“Aonde quer que eu vá, descubro que um poeta esteve lá antes de mim.” (Sigmund Freud)
Como nos comportaríamos se tivéssemos o manto da invisibilidade, se pudéssemos escolher ser ou não visto? Como se possuíssemos o anel de Giges, conforme a fábula contada por Glauco, irmão mais velho de Platão, na República:
“… debruçando-se para o interior, viu um cadáver que parecia maior do que o de um homem e que tinha na mão um anel de ouro, de que se apoderou; depois partiu sem levar mais nada.
Com esse anel no dedo, foi assistir à assembleia habitual dos pastores, que se realizava todos os meses, para informar ao rei o estado dos seus rebanhos.
Tendo ocupado o seu lugar no meio dos outros, virou sem querer o engaste do anel para o interior da mão; imediatamente se tornou invisível aos seus vizinhos, que
falaram dele como se não se encontrasse ali.Assustado, apalpou novamente o anel, virou o engaste para fora e tornou-se visível. (…)”
Esse poder nos corromperia ou nos revelaria, em termos de caráter, pela prerrogativa de inimputabilidade?
A vida real nos impõe atitudes e posicionamentos que se expressam em papéis sociais e requerem decisões sobre nossos estágios de amadurecimento, limiares que dividem nossa evolução.
Muitas pessoas, entretanto, se recusam a fazer essas transições, permanecendo envelhecidas e alienadas do processo natural da vida, pessoal e social.
Essas pessoas tendem a ser falsas, inautênticas, frágeis e … perigosas.

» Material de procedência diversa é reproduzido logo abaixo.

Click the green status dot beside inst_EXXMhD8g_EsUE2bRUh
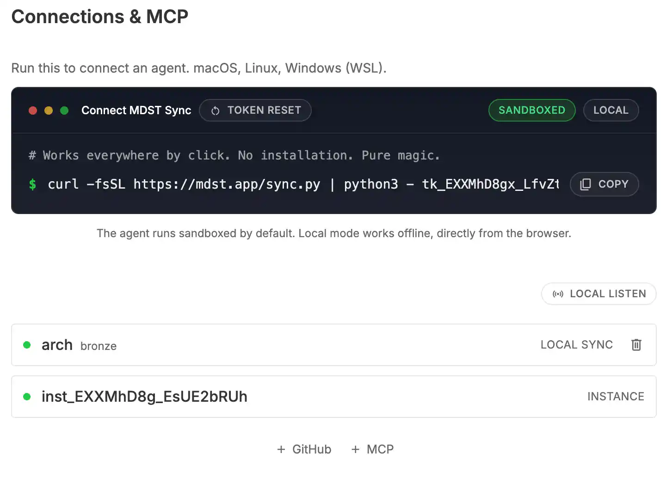Image resolution: width=666 pixels, height=478 pixels. pyautogui.click(x=27, y=397)
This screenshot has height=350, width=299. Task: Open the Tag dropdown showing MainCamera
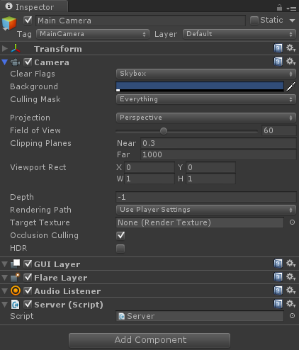(93, 34)
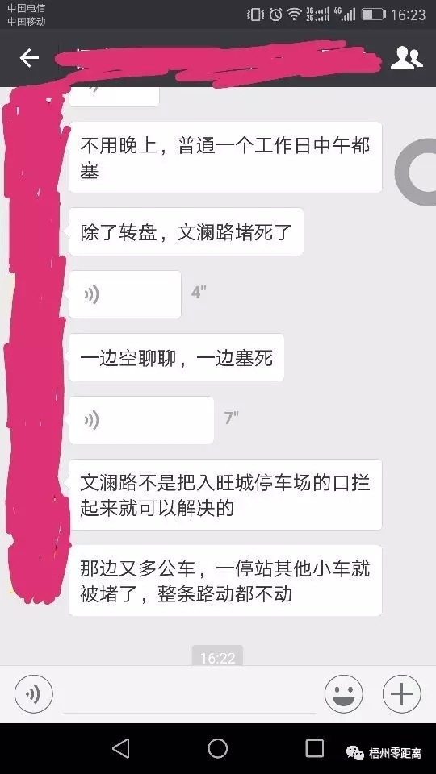
Task: Select message "除了转盘，文澜路堵死了"
Action: click(x=186, y=232)
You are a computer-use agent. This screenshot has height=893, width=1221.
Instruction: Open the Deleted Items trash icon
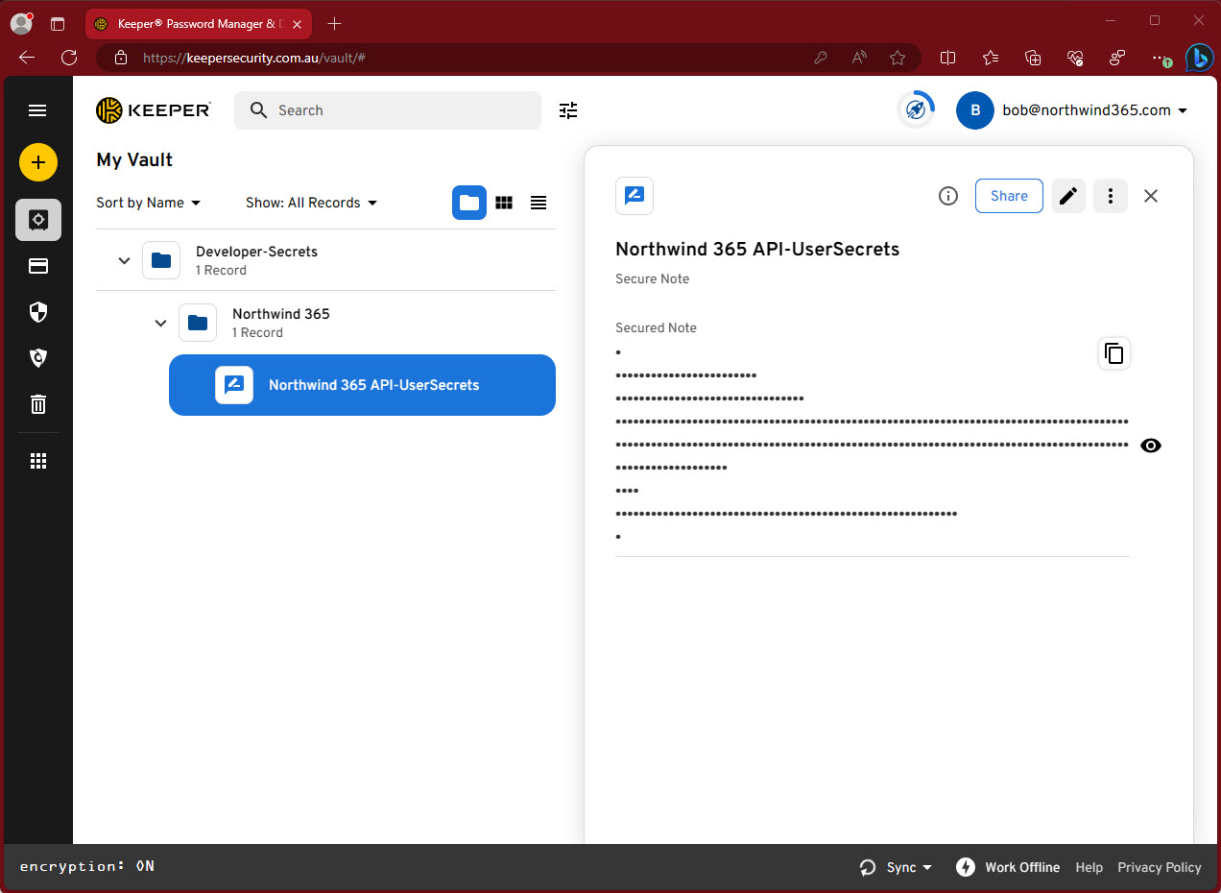(38, 404)
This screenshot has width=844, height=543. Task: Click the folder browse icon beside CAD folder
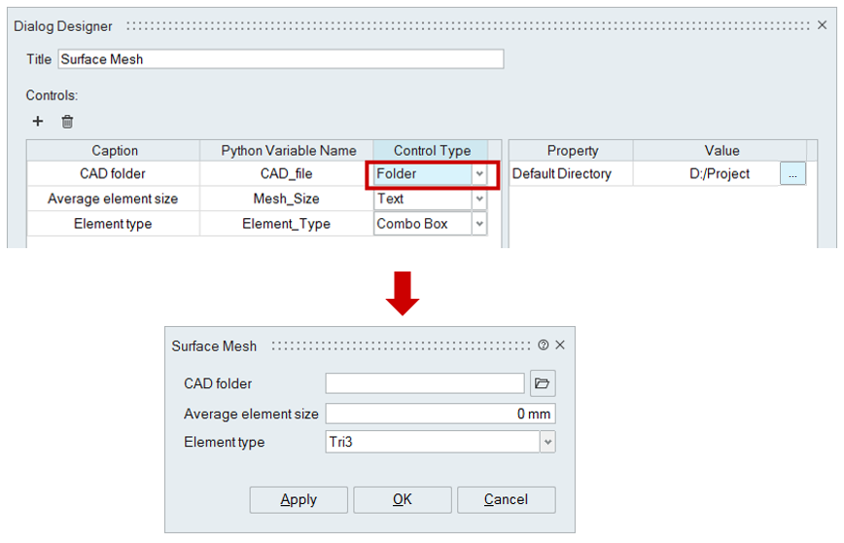click(543, 383)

Sri Aurobindo alertava sobre esse ser escravo do falso, do limitado e do aparente:
“O que é então o eu que tu tens de transcender, e o que é o Eu que tu tens de te tornar? Porque é aqui que tu não deverias fazer nenhum erro; pois esse erro de não te conheceres a ti mesmo é a fonte de todas as tuas tristezas e a causa de todos os teus tropeços.”
Poeticamente, Gibran nos fala desse desnudamento, da descoberta do ser após a perda de nossas múltiplas máscaras e da aceitação do natural.

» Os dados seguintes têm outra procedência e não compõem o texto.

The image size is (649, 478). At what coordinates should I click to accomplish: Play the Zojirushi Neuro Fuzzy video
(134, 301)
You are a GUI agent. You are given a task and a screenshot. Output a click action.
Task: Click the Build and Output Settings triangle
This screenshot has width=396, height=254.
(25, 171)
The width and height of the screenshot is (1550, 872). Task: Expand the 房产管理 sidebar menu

A sociedade, no entanto, acostumada ao palco, estranha o verdadeiro que se assume.
O LOUCO (Khalil Gibran)
“Perguntais-me como me tornei louco.
Aconteceu assim:
Um dia, muito tempo antes de muitos deuses terem nascido, despertei de um sono profundo e notei que todas as minhas máscaras tinham sido roubadas – as sete máscaras que eu havia confeccionado e usado em sete vidas – e corri sem máscara pelas ruas cheias de gente gritando: ‘Ladrões, ladrões, malditos ladrões!’
Homens e mulheres riram de mim e alguns correram para casa, com medo de mim.E quando cheguei à praça do mercado, um garoto trepado no telhado de uma casa gritou: ‘É um louco!’ Olhei para cima, para vê-lo.
O sol beijou pela primeira vez minha face nua.
Pela primeira vez, o sol beijava minha face nua, e minha alma inflamou-se de amor pelo sol, e não desejei mais minhas máscaras.E, como num transe, gritei: ‘Benditos, benditos os ladrões que roubaram minhas máscaras!’
Assim me tornei louco.
E encontrei tanto liberdade como segurança em minha loucura: a liberdade da solidão e a segurança de não ser compreendido, pois aquele que nos compreende escraviza alguma coisa em nós.”